Par Abdellah Tourabi

C’est probablement le plus beau but de l’histoire du football : Diego Maradona prend le ballon en milieu de terrain, évite deux joueurs anglais, en dribble un troisième, puis un quatrième, élimine le gardien et marque le but de la qualification pour la demi-finale de Coupe du Monde, qui se déroule au Mexique en 1986. Mais au-delà de la splendeur du geste d’El Pibe de Oro et sa valeur esthétique et sportive, ce but avait le goût d’une revanche. En le marquant, Maradona avait pansé la blessure encore béante du peuple argentin, après la défaite militaire cuisante face à l’armée britannique, lors de la guerre des Malouines en 1982. Le but du génie argentin avait une fonction de catharsis, de libération d’un sentiment amer d’humiliation qui n’a pas quitté tout un peuple depuis des années. Le foot est vécu alors comme un prolongement de la guerre et de la politique.

Il s’agit d’une communion collective, un moment où les nations écrivent leur histoire et renforcent de nouveau le lien qui les unit. Plus près de chez nous, la liesse populaire en Algérie, suscitée par l’excellente prestation de son équipe nationale, est une illustration de cette fonction du ballon rond. Les images de la Coupe du Monde ont désormais leur place dans l’imaginaire collectif algérien et font partie de l’histoire de tout un pays.

Au Maroc, passant outre la frustration de ne pas participer à des compétitions sportives prestigieuses et remporter des coupes et des médailles, c’est la privation de tels moments d’enthousiasme général qui doivent inquiéter et intriguer. Si on demande à un Marocain de citer des épisodes où il a vécu une vraie exaltation collective, il citera sans doute les moments de célébration d’une victoire sportive. Plus qu’un jeu ou une distraction, le foot est un moyen de recréer et renforcer le lien national. Ce dernier est alimenté par des victoires et des défaites communes, des figures héroïques auxquelles on s’identifie et on se reconnaît, des  phases de liesse et de dépression vécues et partagées ensemble.
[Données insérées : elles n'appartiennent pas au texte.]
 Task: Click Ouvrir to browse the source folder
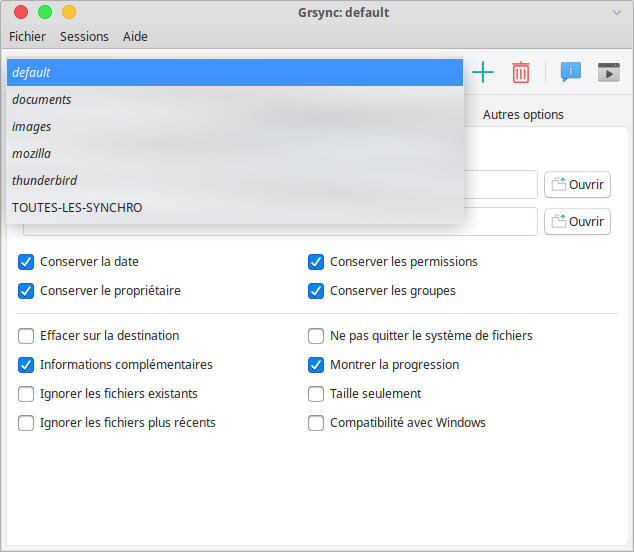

L’histoire d’une nation est l’addition de ces moments et de ces figures. Or, le foot participe à la rédaction de ce grand récit collectif. Les trois buts de l’équipe nationale contre le Portugal à la Coupe du Monde de 1986, les larmes des joueurs après leur élimination injuste en 1998, le mythique but de Mustapha Hadji face aux Egyptiens à la CAN de la même année, sont plus que des moments sportifs, mais des fragments d’une mémoire nationale. On peut difficilement donner tort aux commentateurs sportifs exaltés qui comparent ces victoires sportives à de grandes épopées militaires, qui font la gloire d’un peuple. Leur fonction symbolique est la même : magnifier une appartenance nationale et fédérer un peuple autour d’une identité commune. On qualifie souvent le foot de nouvel « opium du peuple », sauf qu’il s’agit dans ce cas-là d’un opium nécessaire.